What really moves the needle (ablations)
- Multiple templates + flexible variants: Both boost recall and precision; NMA can partially offset the lack of multiple PDBs.
- Diverse distractors: Essential for high precision; limiting distractor variety spikes false positives.
- Realistic crowding: Higher densities via Tetris materially improve F-scores; sparse simulations underperform.
- Low-res volumes: Converting maps to pseudoatomic models enables training when atomic structures are unavailable—some precision loss but usable recall.
- Cross-domain robustness: Models trained with VPP/DEF variability handle domain shifts better than prior approaches.
Challenging target: Fatty Acid Synthase (FAS)
FAS is notoriously hard to pick due to its shell-like architecture and lower SNR. With two FAS templates and NMA-generated variants, the simulation-trained DeepFinder model outperformed purely supervised models on VPP data and achieved up to 22% F-score on DEF data—an improvement over reports where DEF picking failed.

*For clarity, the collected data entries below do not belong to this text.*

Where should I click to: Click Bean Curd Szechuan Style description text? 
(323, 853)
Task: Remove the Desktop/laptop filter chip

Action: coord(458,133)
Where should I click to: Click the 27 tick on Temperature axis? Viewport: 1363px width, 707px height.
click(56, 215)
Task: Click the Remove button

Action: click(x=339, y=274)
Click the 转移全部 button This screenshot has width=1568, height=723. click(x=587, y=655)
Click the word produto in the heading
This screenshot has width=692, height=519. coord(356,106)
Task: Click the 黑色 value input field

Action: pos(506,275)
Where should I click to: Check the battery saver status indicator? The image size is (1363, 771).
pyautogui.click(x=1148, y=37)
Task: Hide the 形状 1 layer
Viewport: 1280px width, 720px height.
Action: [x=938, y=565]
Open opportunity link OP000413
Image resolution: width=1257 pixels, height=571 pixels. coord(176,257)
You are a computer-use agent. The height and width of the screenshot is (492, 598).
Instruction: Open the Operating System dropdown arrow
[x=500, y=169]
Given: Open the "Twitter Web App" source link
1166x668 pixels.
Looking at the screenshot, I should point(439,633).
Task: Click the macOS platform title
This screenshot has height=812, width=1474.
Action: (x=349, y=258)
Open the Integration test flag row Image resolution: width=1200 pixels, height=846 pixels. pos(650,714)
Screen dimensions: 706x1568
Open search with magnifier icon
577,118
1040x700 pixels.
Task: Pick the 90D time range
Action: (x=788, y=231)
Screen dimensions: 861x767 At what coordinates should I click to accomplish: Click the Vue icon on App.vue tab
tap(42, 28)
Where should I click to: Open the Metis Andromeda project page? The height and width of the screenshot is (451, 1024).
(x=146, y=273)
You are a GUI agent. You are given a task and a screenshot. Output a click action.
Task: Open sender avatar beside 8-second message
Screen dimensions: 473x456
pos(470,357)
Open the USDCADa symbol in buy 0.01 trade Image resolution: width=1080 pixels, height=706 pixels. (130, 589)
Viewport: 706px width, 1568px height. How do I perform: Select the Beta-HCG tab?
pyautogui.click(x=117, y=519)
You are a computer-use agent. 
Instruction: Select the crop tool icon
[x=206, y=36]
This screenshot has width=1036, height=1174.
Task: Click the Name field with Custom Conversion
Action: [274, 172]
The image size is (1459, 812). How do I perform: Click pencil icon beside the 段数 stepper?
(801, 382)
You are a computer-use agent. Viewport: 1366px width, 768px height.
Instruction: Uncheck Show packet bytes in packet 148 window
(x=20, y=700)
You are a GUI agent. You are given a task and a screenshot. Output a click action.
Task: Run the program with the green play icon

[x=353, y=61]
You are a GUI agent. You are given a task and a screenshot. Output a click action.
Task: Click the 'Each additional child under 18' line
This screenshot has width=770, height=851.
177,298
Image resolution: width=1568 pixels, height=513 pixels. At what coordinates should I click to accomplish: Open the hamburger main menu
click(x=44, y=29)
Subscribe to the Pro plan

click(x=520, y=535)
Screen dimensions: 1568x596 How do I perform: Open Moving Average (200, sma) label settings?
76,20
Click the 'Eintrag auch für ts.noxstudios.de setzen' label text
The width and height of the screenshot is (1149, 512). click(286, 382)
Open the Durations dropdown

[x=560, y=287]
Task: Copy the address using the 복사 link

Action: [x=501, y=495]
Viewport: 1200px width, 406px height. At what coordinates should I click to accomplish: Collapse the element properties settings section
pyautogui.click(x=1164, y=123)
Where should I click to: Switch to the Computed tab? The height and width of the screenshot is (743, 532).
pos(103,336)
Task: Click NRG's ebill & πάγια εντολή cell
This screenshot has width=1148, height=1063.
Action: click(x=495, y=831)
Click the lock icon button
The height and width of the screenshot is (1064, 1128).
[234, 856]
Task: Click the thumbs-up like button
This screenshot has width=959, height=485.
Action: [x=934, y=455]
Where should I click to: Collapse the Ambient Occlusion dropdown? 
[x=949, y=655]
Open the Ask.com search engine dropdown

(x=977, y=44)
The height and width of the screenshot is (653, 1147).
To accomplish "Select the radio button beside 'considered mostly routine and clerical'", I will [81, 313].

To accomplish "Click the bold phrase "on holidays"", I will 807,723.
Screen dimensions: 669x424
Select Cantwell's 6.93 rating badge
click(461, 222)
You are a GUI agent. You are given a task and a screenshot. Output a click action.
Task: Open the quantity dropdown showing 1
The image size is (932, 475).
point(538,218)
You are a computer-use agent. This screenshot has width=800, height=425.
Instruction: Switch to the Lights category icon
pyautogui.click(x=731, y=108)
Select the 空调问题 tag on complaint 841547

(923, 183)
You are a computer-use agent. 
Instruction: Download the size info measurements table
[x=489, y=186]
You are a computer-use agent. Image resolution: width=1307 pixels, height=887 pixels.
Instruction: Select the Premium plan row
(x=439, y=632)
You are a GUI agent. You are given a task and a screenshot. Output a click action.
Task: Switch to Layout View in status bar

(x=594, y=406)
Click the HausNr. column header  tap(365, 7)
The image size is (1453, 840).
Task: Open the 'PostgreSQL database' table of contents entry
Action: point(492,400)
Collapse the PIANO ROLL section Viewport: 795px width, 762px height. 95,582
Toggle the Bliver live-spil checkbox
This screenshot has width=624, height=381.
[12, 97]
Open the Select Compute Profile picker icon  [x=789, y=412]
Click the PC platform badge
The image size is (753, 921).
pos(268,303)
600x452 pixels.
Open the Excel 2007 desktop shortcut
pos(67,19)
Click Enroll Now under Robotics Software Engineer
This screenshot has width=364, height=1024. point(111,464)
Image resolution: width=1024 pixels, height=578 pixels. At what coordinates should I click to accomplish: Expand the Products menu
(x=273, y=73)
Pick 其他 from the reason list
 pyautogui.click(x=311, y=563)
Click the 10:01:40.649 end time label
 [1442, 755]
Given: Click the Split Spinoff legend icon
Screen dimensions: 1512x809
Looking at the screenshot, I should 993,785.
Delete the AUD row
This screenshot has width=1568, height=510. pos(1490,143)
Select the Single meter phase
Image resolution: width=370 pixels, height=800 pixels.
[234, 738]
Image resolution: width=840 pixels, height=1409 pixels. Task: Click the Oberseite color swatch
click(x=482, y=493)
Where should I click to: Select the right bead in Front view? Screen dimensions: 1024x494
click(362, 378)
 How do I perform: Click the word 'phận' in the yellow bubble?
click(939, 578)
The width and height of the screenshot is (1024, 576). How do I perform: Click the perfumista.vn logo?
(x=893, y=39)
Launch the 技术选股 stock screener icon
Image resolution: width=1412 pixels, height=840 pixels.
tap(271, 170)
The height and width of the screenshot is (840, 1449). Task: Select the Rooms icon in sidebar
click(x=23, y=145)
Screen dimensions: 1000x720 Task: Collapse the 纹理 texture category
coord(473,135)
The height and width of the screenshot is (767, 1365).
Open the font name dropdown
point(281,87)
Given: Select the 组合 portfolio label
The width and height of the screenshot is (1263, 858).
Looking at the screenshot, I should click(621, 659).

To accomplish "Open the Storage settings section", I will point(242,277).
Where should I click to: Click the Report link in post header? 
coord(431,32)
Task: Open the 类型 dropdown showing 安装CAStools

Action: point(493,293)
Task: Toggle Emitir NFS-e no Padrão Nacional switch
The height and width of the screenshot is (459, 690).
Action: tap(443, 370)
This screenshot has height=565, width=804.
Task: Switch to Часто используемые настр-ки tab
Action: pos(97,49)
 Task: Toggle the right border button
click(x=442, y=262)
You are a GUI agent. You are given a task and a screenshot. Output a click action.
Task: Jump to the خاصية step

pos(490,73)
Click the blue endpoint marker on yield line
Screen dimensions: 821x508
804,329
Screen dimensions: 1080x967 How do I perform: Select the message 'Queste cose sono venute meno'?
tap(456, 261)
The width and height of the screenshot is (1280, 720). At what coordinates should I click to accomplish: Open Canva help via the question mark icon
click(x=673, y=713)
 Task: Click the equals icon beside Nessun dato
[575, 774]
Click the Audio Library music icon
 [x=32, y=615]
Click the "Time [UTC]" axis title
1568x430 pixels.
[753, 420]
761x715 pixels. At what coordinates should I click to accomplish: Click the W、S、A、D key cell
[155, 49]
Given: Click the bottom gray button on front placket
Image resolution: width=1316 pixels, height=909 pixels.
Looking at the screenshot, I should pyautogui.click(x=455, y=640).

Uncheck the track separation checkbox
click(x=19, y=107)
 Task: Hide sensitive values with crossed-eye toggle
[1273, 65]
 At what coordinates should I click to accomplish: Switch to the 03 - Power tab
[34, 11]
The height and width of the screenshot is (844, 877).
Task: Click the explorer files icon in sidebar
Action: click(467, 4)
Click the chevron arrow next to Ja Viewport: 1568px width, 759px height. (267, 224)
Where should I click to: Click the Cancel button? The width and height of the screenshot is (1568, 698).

Then came fine-tuning: starting from the simulation-pretrained model, adding only ~150 annotated FAS particles from two VPP tomograms (carefully avoiding overfitting) delivered a large F-score jump. Scaling to ~600 annotations across eight tomograms improved further and surpassed previous supervised methods trained solely on real labels. The takeaway: simulation pretraining drastically reduces the labeled data needed, contradicting the notion that fewer than ~600 particles are insufficient for effective training.
Real-world test drive: nucleosomes in new data
To evaluate zero-shot utility on a new, unlabeled dataset of partially decondensed mitotic chromosomes, the team used six nucleosome templates with NMA variants and tuned the pipeline for smaller targets: a higher template-to-distractor ratio, larger training volumes (faster physics simulation per particle), and 8 Å pixel size to match the experiment.
After inference and MeanShift clustering (radius ~ nucleosome size), they obtained ~18k picks and performed reference-free subtomogram averaging (Relion 4.0), reaching 12.8 Å resolution with isotropic angular coverage—no heavy curation needed.
In contrast, template matching (PyTom) produced obvious false positives (e.g., gold and Percoll particles) and a pronounced orientation bias towards side views—a known missing-wedge artifact for cylindrical shapes—requiring aggressive filtering. Only ~57% of top-scoring picks resembled nucleosomes after classification. While averaging ultimately achieved a comparable 12.9 Å resolution, it did so with more manual intervention and a biased orientation distribution. Template Learning avoided both pitfalls.
Why this matters
Template Learning shows that robust particle picking can start from prior structural knowledge plus well-designed simulations—no large annotated set required. Physics-based rendering, realistic crowding, and focused domain randomization make models resilient to real-world variability. And when ground truth exists, light fine-tuning (hundreds, not thousands, of particles) often suffices to reach or surpass fully supervised baselines.
For labs facing hard-to-annotate targets, scarce labels, or cross-instrument variability (VPP vs. DEF), this template-first strategy offers a practical, time-saving alternative: simulate broadly, train once, deploy anywhere—and fine-tune only if you must.